■ What is required
With the pictures omitted, transcribe each line below exactly as it is.

Dataset entries:
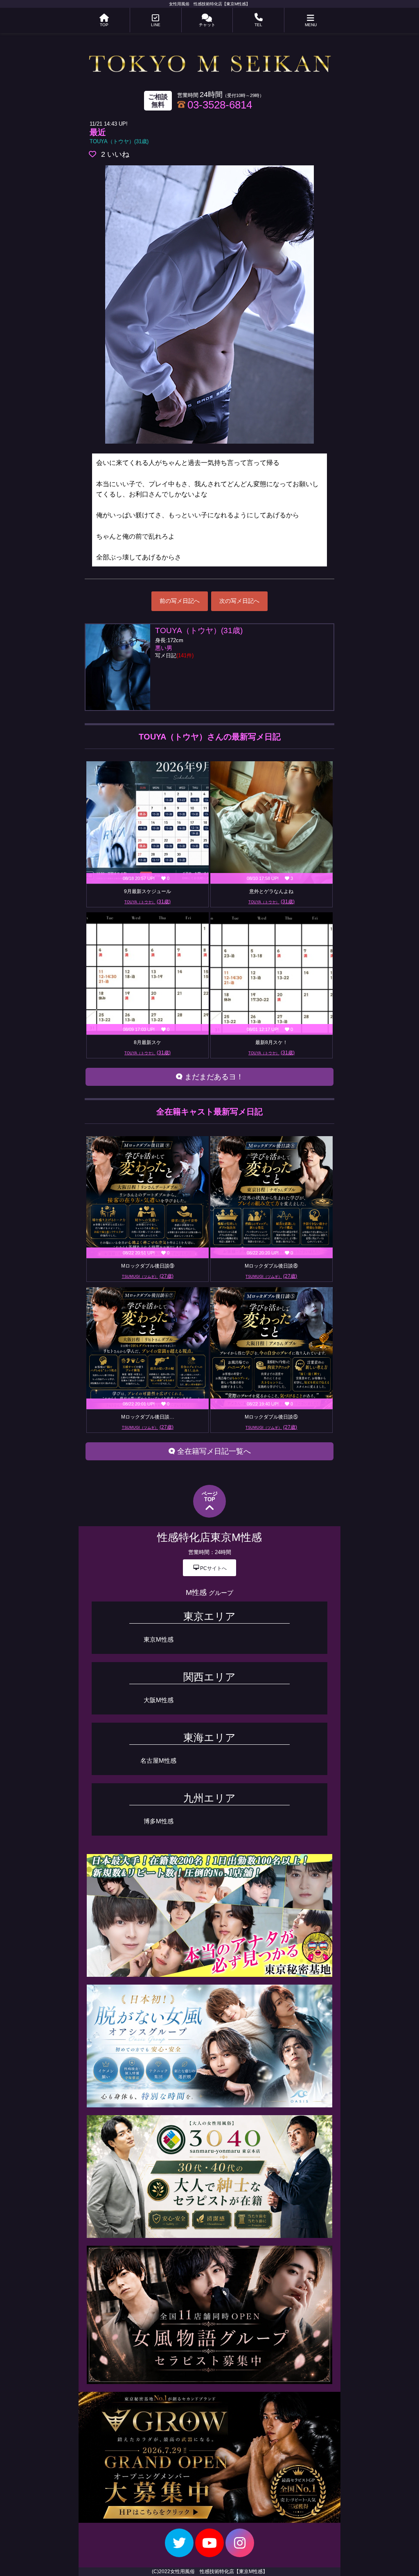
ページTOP (210, 1496)
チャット (207, 25)
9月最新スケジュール (147, 891)
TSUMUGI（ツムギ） (147, 1276)
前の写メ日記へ (180, 601)
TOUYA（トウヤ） (147, 902)
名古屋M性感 (158, 1760)
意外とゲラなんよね (271, 891)
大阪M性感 (158, 1699)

■ Exercise answer
ページTOP (210, 1496)
チャット (207, 25)
9月最新スケジュール (147, 891)
TSUMUGI（ツムギ） (147, 1276)
前の写メ日記へ (180, 601)
TOUYA（トウヤ） (147, 902)
名古屋M性感 (158, 1760)
意外とゲラなんよね (271, 891)
大阪M性感 (158, 1699)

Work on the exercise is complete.